Click here to see the post LQ members have rated as the most helpful post in this thread.
Also, if you didn't delete /dev/httpd which is the suspected ssh logger, you can use it's timestamps to perhaps help narrow down in the logs where to start looking?
nomb
Hi nomb,
Im not sure how to check the timestamp of the /dev/httpd. can you help me here? thank you in advance.
Im not sure how to check the timestamp of the /dev/httpd. can you help me here? thank you in advance
Try running stat /dev/httpd and see what that puts out (and please post it). That should give you some dates that you can use as entry points for searching your logs.
Quote:
Do you want me to upload all the output screen here.

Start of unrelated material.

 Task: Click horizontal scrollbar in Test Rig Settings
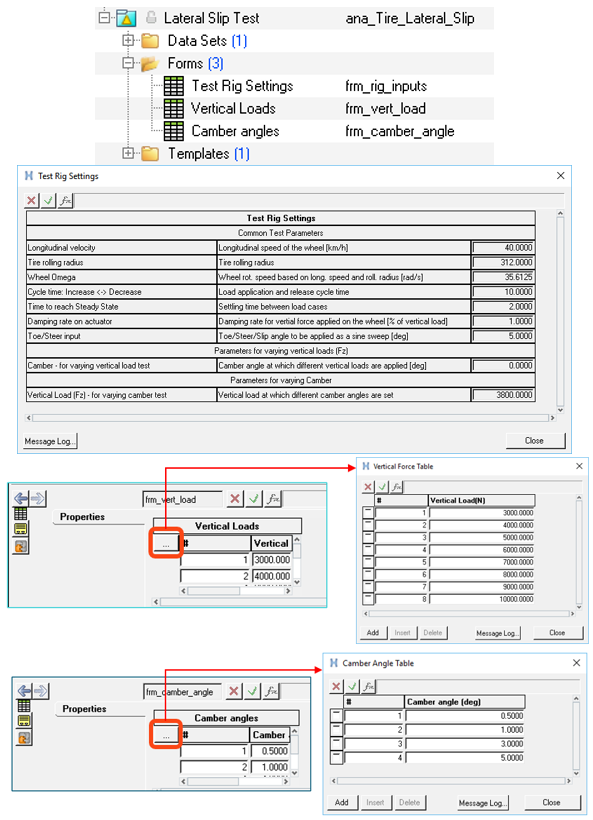pyautogui.click(x=290, y=418)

Its quite long dowh.. while there too many line to be censored due it containing server ip. thank you
Let me check into where would be a good place to store them. If you want to email them to me as attachments, that would be fine as well. In the spirit of full disclosure, I'd like to share these with a couple other people from this forum who have skills well beyond mine in analyzing this sort of data. If you're not comfortable with that, please let me know. You can email me by clicking on my name in the upper left.

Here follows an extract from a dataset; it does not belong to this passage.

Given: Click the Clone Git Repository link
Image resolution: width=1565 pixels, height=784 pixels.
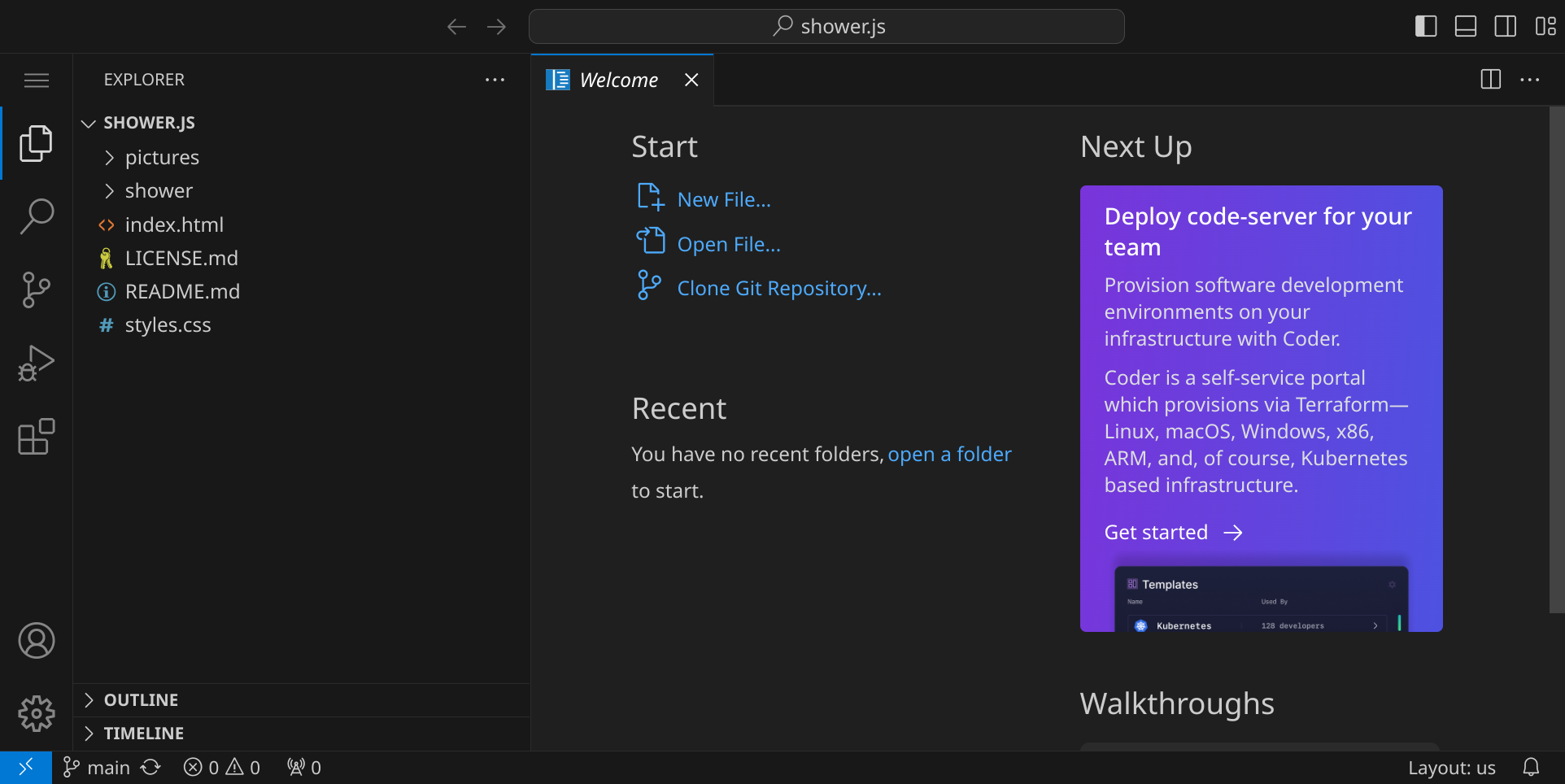Looking at the screenshot, I should (778, 289).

By the way, unSpawn pointed me in a direction that suggests this has the potential to be a pretty substantial exploit. If you read through this thread, there is definitely the potential for there to be a trojaned SSH server installed. You'll probably want to run rpm -Vv on the openssh-server package to see if it is the official package or if it has been modified. If it has been modified, you need to isolate that machine pronto.
Thx for the reply Giaamy,
Im doing a forensic task now. The sever was 1st invade by mySQL injection. It was running joomla and now i've remove the joomla main folder. Is there any forensic step is recon for this?
If they hacked joomla, that would only give them user access to your server, the same user as apache runs as, whether that is the username of the owner of that hosting account or nobody.

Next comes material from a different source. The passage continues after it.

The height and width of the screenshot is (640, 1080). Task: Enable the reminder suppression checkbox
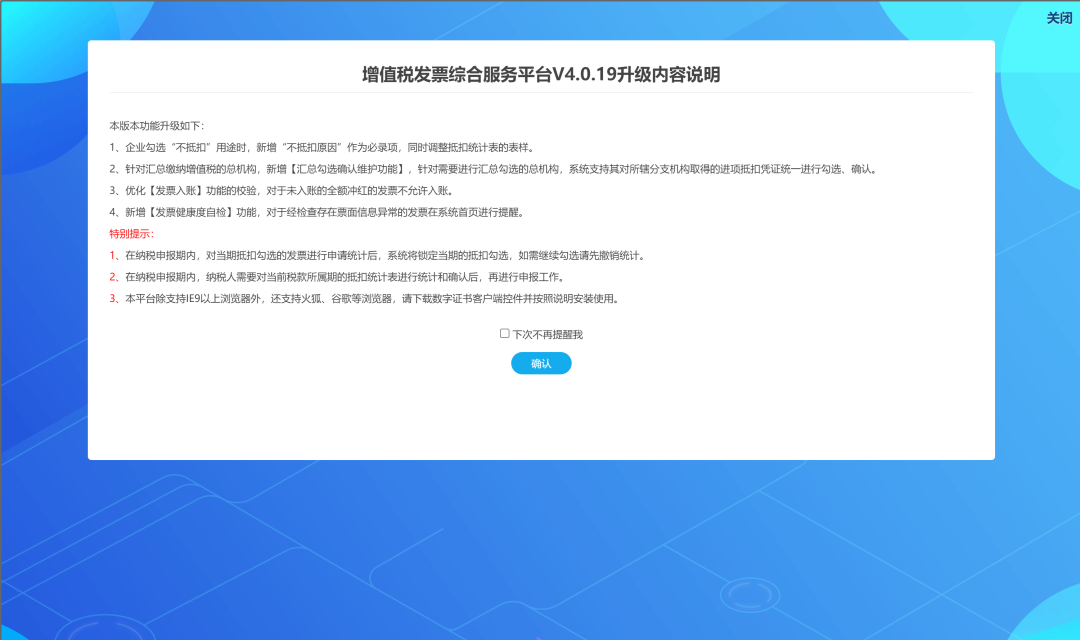(504, 333)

They would then have to escalate their privilege to root, for example through an out of date kernel, to be able to take over the server, write to /dev, etc.
Hi Hangdog,
Do you want me to upload all the output screen here. Its quite long dowh.. while there too many line to be censored due it containing server ip. thank you.
Use vi (or sed) to find all instances of your server's IP and replace it with 'xxx.xxx.xxx.xxx'.
Ex:
sed -i 's/1.2.3.4/xxx.xxx.xxx.xxx/g' /home/biotones/logs/log1.txt
Try running stat /dev/httpd and see what that puts out (and please post it). That should give you some dates that you can use as entry points for searching your logs.
If you read through this thread, there is definitely the potential for there to be a trojaned SSH server installed. You'll probably want to run rpm -Vv on the openssh-server package to see if it is the official package or if it has been modified. If it has been modified, you need to isolate that machine pronto.
Code:
# rpm -Vv openssh-server
........ c /etc/pam.d/sshd
........ /etc/rc.d/init.d/sshd
........ /etc/ssh
S.5....T c /etc/ssh/sshd_config
........ /usr/libexec/openssh/sftp-server
S.5....T /usr/sbin/sshd
........ d /usr/share/man/man5/sshd_config.5.gz
........ d /usr/share/man/man8/sftp-server.8.gz
........ d /usr/share/man/man8/sshd.8.gz
........ /var/empty/sshd
........ /var/empty/sshd/etc
- you log in over SSH as root. You should not do that. Ever.
- 'md5sum /usr/sbin/sshd' will not work on prelinked systems: compare 'rpm -q --dump openssh-server |grep n/sshd' with 'prelink --verify --md5 /usr/sbin/sshd'.
* rpm -Vv shows your sshd binary and config changed. Did you inspect sshd_config for changes?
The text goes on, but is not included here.